La parole est à M. le président de la commission des affaires économiques, pour soutenir l’amendement no 99 rectifié.
M. Patrick Ollier, président de la commission des affaires économiques. Qui peut prétendre que les jeux vidéo ne constituent pas des œuvres multimédias ? Ce sont donc des œuvres de création artistique. Monsieur le ministre, cette création doit être encouragée. C’est pourquoi notre commission a voté cet amendement qui propose un crédit d’impôt pour maintenir et développer les PME et les TPE qui se consacrent à cette activité, d’autant que l’industrie des jeux vidéo a subi en France une crise qui est extrêmement inquiétante :…

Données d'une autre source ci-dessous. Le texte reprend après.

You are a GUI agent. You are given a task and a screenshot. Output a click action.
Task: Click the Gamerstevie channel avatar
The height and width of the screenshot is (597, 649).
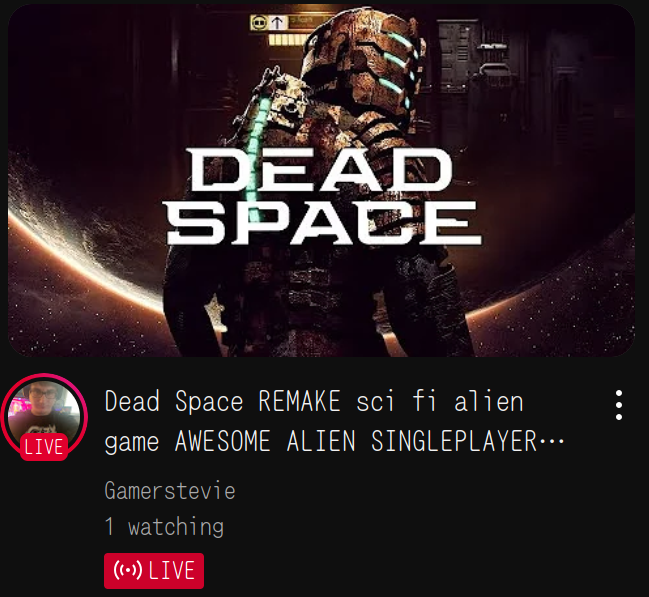tap(44, 416)
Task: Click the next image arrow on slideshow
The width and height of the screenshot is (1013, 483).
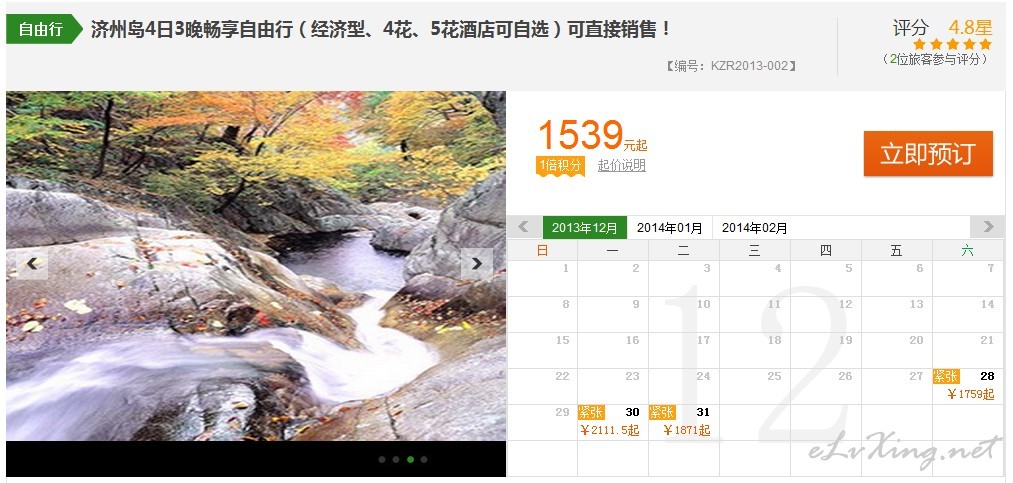Action: click(477, 263)

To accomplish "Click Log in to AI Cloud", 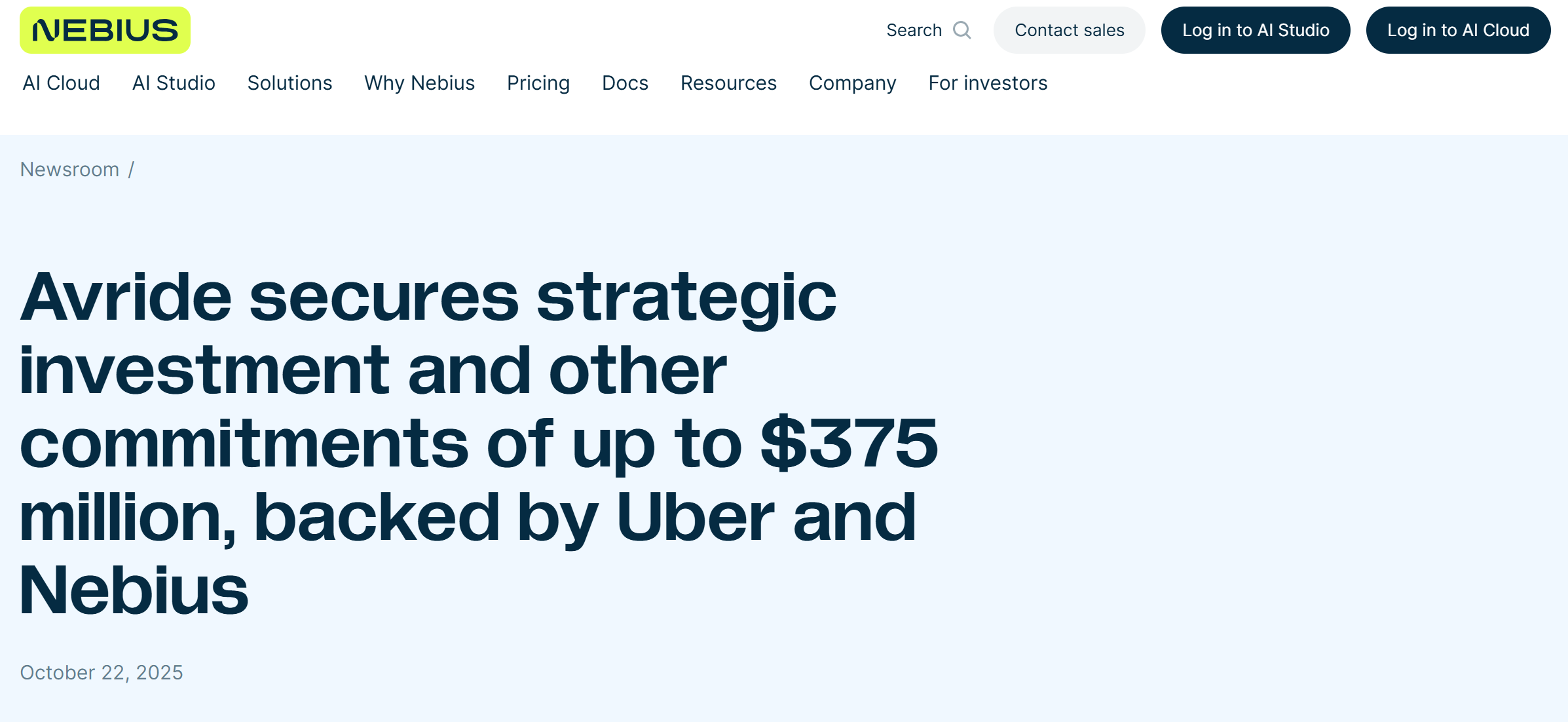I will 1457,30.
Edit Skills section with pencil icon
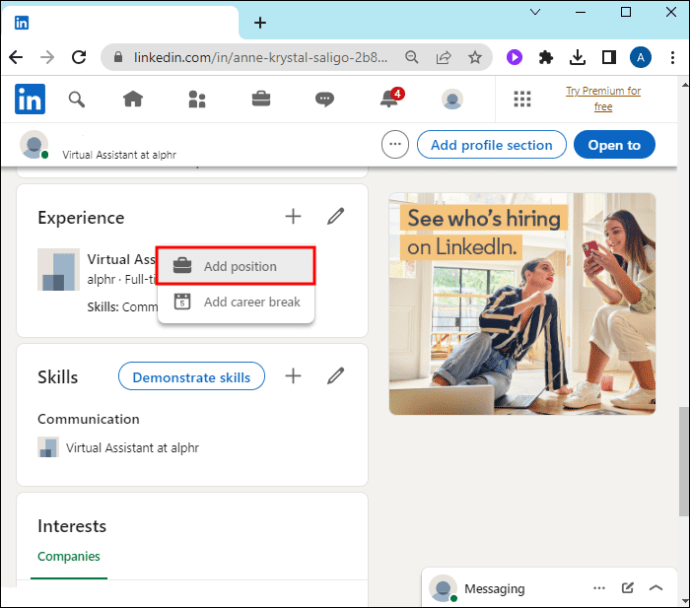 pyautogui.click(x=335, y=376)
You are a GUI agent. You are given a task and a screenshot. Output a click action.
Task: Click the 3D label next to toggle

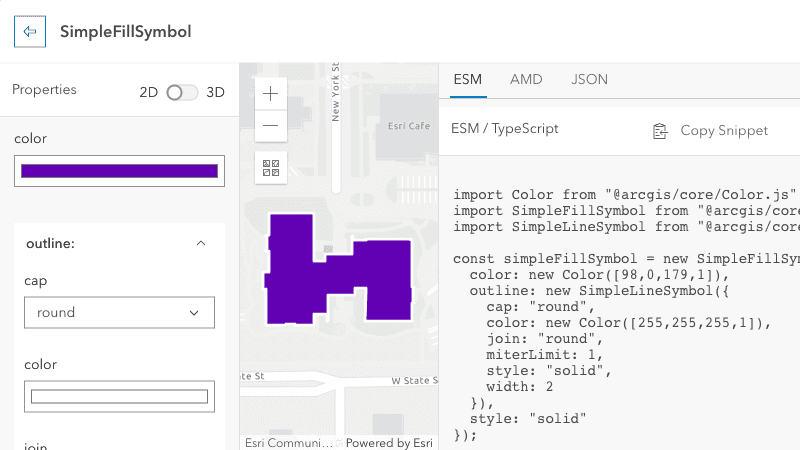pos(215,92)
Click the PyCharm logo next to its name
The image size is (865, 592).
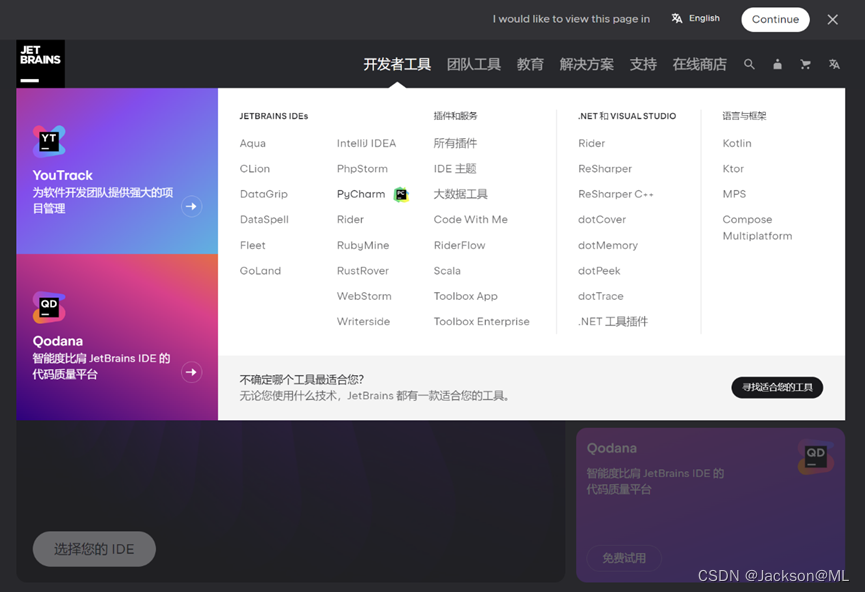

M. Jean-Michel Dubernard, président de la commission des affaires culturelles. C’est vrai.
M. Patrick Ollier, président de la commission des affaires économiques. …par rapport à 1994, il y a en 2005 deux fois moins d’emplois – on est passé de 25 000 à 12 000 – et quatre fois moins de studios. Or le jeu vidéo est une forme moderne d’expression culturelle. La mise au point d’un jeu vidéo repose, de façon croissante, sur la création artistique, qu’il s’agisse du graphisme, du son ou du scénario.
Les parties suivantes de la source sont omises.